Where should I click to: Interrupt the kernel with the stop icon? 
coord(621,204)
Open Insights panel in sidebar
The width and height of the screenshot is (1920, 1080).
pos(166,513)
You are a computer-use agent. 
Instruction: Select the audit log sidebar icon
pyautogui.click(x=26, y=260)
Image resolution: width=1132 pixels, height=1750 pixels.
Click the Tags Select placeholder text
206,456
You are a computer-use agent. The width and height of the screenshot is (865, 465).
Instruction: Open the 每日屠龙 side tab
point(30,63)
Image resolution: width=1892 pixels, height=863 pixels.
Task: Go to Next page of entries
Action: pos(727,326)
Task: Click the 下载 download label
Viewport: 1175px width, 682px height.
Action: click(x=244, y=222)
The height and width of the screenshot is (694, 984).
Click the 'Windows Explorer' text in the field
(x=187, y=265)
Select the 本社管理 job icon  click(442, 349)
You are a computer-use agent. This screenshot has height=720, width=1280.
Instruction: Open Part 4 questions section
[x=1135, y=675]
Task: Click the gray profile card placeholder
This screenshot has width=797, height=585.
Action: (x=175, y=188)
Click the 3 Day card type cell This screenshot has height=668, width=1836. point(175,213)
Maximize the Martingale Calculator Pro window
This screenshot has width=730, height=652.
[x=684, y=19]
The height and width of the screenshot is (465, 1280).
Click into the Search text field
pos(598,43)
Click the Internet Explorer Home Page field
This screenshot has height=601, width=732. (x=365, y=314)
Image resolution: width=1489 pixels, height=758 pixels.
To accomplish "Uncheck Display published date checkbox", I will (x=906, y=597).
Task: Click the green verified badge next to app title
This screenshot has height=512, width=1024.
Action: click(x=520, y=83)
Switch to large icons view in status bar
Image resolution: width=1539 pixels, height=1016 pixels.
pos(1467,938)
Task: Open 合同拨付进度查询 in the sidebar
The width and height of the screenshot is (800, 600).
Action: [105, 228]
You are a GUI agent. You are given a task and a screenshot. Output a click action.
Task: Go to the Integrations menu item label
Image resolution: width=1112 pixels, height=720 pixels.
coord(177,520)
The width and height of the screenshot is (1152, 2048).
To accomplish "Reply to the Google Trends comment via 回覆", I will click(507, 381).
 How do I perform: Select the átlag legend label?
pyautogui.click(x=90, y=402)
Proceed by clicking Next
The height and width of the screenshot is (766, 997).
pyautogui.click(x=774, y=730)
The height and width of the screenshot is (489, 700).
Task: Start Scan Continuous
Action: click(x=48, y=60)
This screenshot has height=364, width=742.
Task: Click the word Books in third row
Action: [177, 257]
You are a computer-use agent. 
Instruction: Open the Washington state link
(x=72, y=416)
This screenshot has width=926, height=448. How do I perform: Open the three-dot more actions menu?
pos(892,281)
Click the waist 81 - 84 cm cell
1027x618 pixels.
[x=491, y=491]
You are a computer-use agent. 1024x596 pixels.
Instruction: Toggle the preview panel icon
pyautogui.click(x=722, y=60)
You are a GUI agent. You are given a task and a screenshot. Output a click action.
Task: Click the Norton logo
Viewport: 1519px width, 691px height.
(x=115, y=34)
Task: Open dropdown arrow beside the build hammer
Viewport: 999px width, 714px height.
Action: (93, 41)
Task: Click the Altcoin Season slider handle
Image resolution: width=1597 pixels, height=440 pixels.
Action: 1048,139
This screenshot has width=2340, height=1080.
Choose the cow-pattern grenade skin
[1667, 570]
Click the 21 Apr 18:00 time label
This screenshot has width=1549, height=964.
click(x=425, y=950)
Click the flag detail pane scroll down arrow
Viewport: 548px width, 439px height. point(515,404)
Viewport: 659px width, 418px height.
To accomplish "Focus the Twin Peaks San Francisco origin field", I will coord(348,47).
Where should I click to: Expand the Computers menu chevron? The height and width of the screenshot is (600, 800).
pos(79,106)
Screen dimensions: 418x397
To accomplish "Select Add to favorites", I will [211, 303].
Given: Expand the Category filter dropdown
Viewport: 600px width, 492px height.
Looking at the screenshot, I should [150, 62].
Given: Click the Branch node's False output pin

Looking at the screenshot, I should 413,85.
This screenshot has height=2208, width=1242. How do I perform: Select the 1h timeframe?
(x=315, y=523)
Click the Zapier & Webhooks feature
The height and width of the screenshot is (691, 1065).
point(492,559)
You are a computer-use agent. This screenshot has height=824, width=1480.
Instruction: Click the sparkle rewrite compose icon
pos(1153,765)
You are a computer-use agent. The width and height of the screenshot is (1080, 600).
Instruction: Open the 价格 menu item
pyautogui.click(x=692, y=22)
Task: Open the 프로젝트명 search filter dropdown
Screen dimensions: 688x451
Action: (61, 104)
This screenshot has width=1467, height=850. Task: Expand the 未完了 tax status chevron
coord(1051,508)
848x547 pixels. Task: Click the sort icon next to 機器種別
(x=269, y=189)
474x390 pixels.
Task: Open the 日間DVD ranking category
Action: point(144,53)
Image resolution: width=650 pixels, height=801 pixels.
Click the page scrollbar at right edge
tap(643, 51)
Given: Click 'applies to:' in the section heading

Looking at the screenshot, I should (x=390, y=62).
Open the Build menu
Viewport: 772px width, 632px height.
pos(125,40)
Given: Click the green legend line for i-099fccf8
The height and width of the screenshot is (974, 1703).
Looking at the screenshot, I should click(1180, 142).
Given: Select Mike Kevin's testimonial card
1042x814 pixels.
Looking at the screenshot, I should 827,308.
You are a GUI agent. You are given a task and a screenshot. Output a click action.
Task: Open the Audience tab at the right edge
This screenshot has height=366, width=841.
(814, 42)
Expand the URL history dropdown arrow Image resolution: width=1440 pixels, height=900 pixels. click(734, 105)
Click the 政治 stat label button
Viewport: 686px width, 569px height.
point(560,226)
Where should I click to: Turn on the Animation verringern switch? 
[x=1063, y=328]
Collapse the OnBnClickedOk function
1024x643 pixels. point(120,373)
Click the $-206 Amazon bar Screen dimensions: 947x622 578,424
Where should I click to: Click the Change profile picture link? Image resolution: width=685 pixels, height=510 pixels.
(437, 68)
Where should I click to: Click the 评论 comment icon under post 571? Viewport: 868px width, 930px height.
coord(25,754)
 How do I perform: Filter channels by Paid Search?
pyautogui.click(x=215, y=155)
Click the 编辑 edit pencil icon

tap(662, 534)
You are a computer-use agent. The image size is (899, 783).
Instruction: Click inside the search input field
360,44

• ASSIGNMENT: The response should hold exactly the lines starting at the line with "Viewport: 999px width, 714px height." and ending at the line with "This screenshot has width=2340, height=1080.", and no other line of the material above.

• REPLY TO THE TASK:
Viewport: 999px width, 714px height.
Action: (93, 41)
Task: Click the Altcoin Season slider handle
Image resolution: width=1597 pixels, height=440 pixels.
Action: 1048,139
This screenshot has width=2340, height=1080.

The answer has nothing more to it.